How do you track your tandem straight without a rudder or skeg? Easy to do it solo, but tandem?
are much the same as solo, with the exception of immediate results. set up your turns earlier, J-stroke, sweeps, pry strokes, etc. I load ours a bit heavy to the rear, not much, so the front swings a little easier, nuetral in fast water. G
paddle on opposite sides
when you paddle at the same time on opposite sides in a tandem the forces that want to tun the canoe counteract each other, at least mostly. The stern paddler is closer to the stern then the bow paddler is to the bow so he/she has more leverage. The effect is that the stern paddler’s turning forces slightly overpowers that of the bow paddler. To correct you can either switch every few strokes or the stern paddler can use a corrective stroke like the j-stroke.
At least this is my interpretation. Any corrections to my physics are appreciated.
Get 2 solos.Or practice a lot.
It’s usually easier with the typical
16-17 foot lake tandem. The stern paddler uses the j-stroke to counteract his own tendency to turn the boat from the stern.
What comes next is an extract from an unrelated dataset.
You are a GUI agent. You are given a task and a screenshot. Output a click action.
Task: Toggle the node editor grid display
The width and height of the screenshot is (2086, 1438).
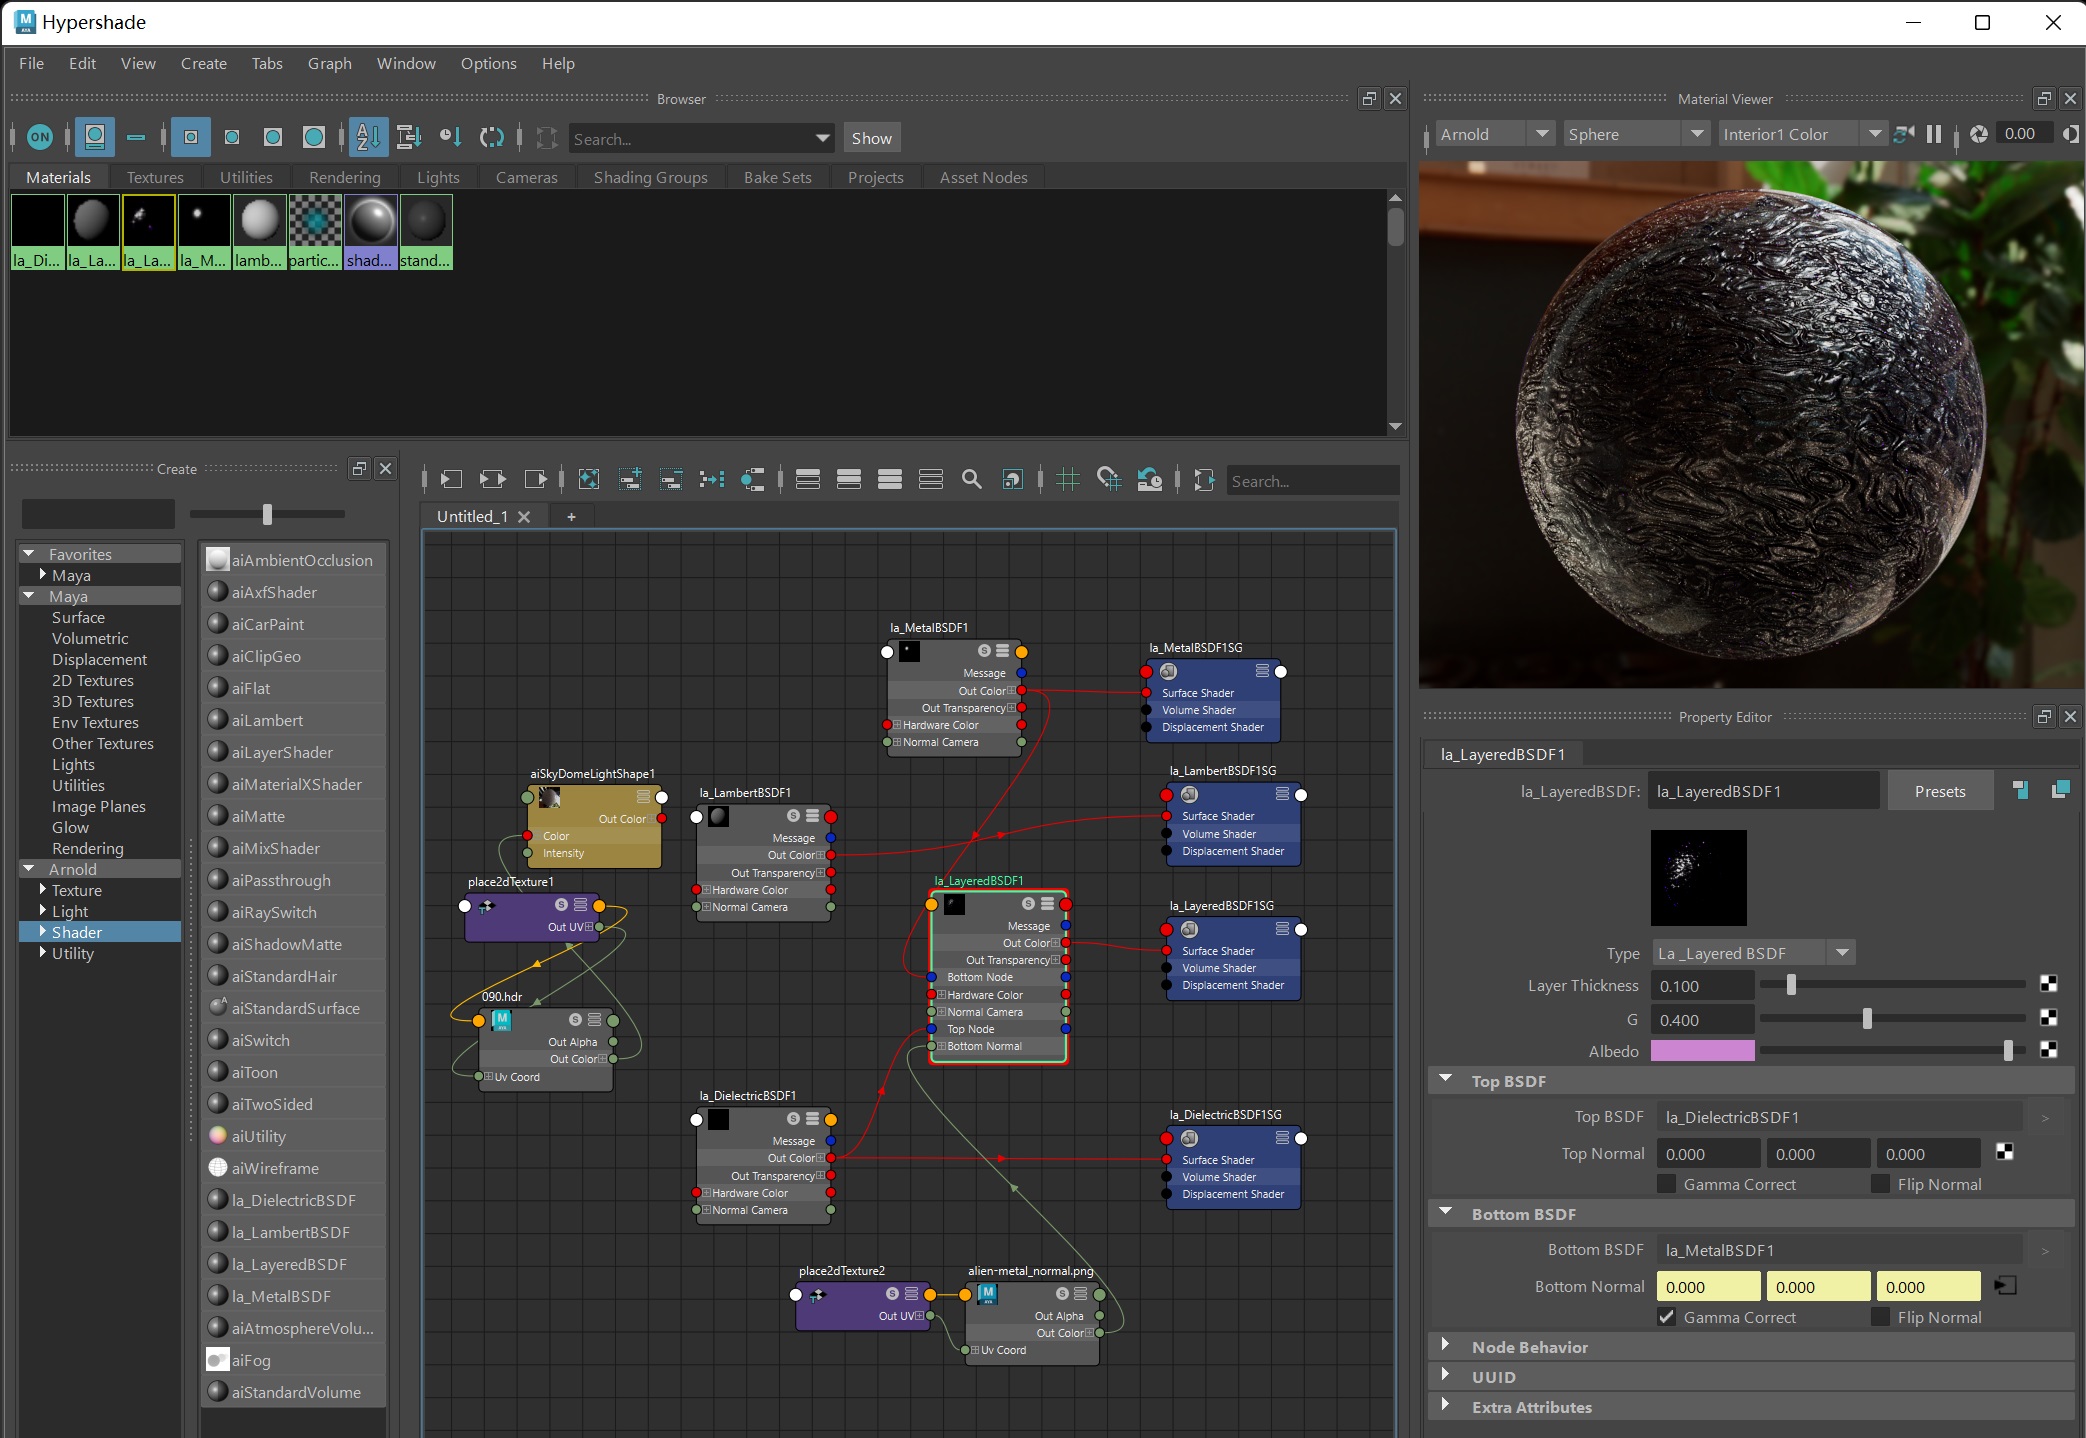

In highly rockered whitewater boats, tracking tandem may be harder than tracking solo, because the hull has only the weakest inclination to run straight, and any deviations in strokes from the bow or stern paddler can cause the boat to wander. However, once the hull is moving smartly, and the paddlers get in a settled rhythm, the boat may behave, somewhat. Takes a lot of practice.
In a comparison between tandem and solo canoes, what makes you think that it easy (or easier!) to make a solo canoe go straight?
yes, tandem is easier …
It is far, far easier to go straight in a tandem as bow and stern paddlers usually paddle on opposite sides, thus counter-acting each paddlers turning moment.
So the question becomes, did you phrase your question correctly? Could you please clarify?
Your spouse can’t join you in a solo.
send me an email address and I’ll return a tandem priner. Sorry, can’t figuire how to attacg a word doc.
Basically: 1. opposite sides. 2. In cadence. 3. Switch as needed to steer. if a fourth thing can be remembered, stack your hands, the top hand over the shaft6 hand for a vertical shaft that reduced turning force. If a fifth thing can be remembered, start the stroke as far forward as possible, ending it at the knee when kneeling with a straight paddle, at the thigh when sitting with a bent.
There is some truth to it
In a solo, you correct your own strokes. You make judgment on how to correct and how much to correct without the complication from your partner’s strokes. It’s good to know that some find tandems are easier to keep straight. I am shopping for a tandem, so that is encouraging. My question is why canoes don’t have rudder or skeg. The hull of a canoe is nothing special - mostly flat bottom, some with a seam in the center.
>Any corrections to my physics are appreciated.
how about the solo paddler’s leverage than,
why is the solo paddler not going straight?